§ **PROMPT**:
Copy every row below word for word, keeping them in the same order.

==== DATA

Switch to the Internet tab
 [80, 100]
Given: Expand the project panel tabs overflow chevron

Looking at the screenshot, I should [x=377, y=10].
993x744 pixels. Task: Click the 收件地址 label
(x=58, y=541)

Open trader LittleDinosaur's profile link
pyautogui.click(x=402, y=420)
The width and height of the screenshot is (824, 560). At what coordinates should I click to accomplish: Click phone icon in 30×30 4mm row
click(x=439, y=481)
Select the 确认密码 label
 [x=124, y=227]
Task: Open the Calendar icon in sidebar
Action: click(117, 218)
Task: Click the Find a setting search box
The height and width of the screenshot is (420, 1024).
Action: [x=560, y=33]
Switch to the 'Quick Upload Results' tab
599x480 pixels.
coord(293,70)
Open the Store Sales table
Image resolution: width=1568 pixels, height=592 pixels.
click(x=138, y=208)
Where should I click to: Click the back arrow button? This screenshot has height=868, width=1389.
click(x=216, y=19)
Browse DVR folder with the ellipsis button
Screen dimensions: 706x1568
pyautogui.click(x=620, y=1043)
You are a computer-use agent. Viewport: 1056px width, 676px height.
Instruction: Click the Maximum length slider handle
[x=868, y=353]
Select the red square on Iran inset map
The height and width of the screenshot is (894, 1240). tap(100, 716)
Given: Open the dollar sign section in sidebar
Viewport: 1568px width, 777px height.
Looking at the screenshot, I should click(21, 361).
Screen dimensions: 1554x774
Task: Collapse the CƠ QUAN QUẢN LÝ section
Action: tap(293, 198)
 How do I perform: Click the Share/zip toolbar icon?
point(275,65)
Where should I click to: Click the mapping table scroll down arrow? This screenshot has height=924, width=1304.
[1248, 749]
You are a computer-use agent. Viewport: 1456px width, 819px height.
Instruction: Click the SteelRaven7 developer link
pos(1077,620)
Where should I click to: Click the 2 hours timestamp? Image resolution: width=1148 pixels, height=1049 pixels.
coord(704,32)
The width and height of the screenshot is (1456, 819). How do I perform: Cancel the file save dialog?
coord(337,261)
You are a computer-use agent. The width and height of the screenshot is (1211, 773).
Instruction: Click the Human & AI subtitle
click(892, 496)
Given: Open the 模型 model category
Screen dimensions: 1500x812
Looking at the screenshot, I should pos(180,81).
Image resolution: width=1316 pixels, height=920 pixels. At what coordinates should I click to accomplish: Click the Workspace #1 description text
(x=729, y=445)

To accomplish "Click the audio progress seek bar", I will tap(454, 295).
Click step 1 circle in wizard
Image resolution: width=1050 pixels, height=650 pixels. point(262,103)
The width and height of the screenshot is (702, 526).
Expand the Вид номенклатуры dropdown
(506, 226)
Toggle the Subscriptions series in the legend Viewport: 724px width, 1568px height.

========

§ **RESULT OF THIS EXERCISE**:
Switch to the Internet tab
 [80, 100]
Given: Expand the project panel tabs overflow chevron

Looking at the screenshot, I should [x=377, y=10].
993x744 pixels. Task: Click the 收件地址 label
(x=58, y=541)

Open trader LittleDinosaur's profile link
pyautogui.click(x=402, y=420)
The width and height of the screenshot is (824, 560). At what coordinates should I click to accomplish: Click phone icon in 30×30 4mm row
click(x=439, y=481)
Select the 确认密码 label
 [x=124, y=227]
Task: Open the Calendar icon in sidebar
Action: click(117, 218)
Task: Click the Find a setting search box
The height and width of the screenshot is (420, 1024).
Action: [x=560, y=33]
Switch to the 'Quick Upload Results' tab
599x480 pixels.
coord(293,70)
Open the Store Sales table
Image resolution: width=1568 pixels, height=592 pixels.
click(x=138, y=208)
Where should I click to: Click the back arrow button? This screenshot has height=868, width=1389.
click(x=216, y=19)
Browse DVR folder with the ellipsis button
Screen dimensions: 706x1568
pyautogui.click(x=620, y=1043)
You are a computer-use agent. Viewport: 1056px width, 676px height.
Instruction: Click the Maximum length slider handle
[x=868, y=353]
Select the red square on Iran inset map
The height and width of the screenshot is (894, 1240). tap(100, 716)
Given: Open the dollar sign section in sidebar
Viewport: 1568px width, 777px height.
Looking at the screenshot, I should click(21, 361).
Screen dimensions: 1554x774
Task: Collapse the CƠ QUAN QUẢN LÝ section
Action: tap(293, 198)
 How do I perform: Click the Share/zip toolbar icon?
point(275,65)
Where should I click to: Click the mapping table scroll down arrow? This screenshot has height=924, width=1304.
[1248, 749]
You are a computer-use agent. Viewport: 1456px width, 819px height.
Instruction: Click the SteelRaven7 developer link
pos(1077,620)
Where should I click to: Click the 2 hours timestamp? Image resolution: width=1148 pixels, height=1049 pixels.
coord(704,32)
The width and height of the screenshot is (1456, 819). How do I perform: Cancel the file save dialog?
coord(337,261)
You are a computer-use agent. The width and height of the screenshot is (1211, 773).
Instruction: Click the Human & AI subtitle
click(892, 496)
Given: Open the 模型 model category
Screen dimensions: 1500x812
Looking at the screenshot, I should pos(180,81).
Image resolution: width=1316 pixels, height=920 pixels. At what coordinates should I click to accomplish: Click the Workspace #1 description text
(x=729, y=445)

To accomplish "Click the audio progress seek bar", I will tap(454, 295).
Click step 1 circle in wizard
Image resolution: width=1050 pixels, height=650 pixels. point(262,103)
The width and height of the screenshot is (702, 526).
Expand the Вид номенклатуры dropdown
(506, 226)
Toggle the Subscriptions series in the legend Viewport: 724px width, 1568px height.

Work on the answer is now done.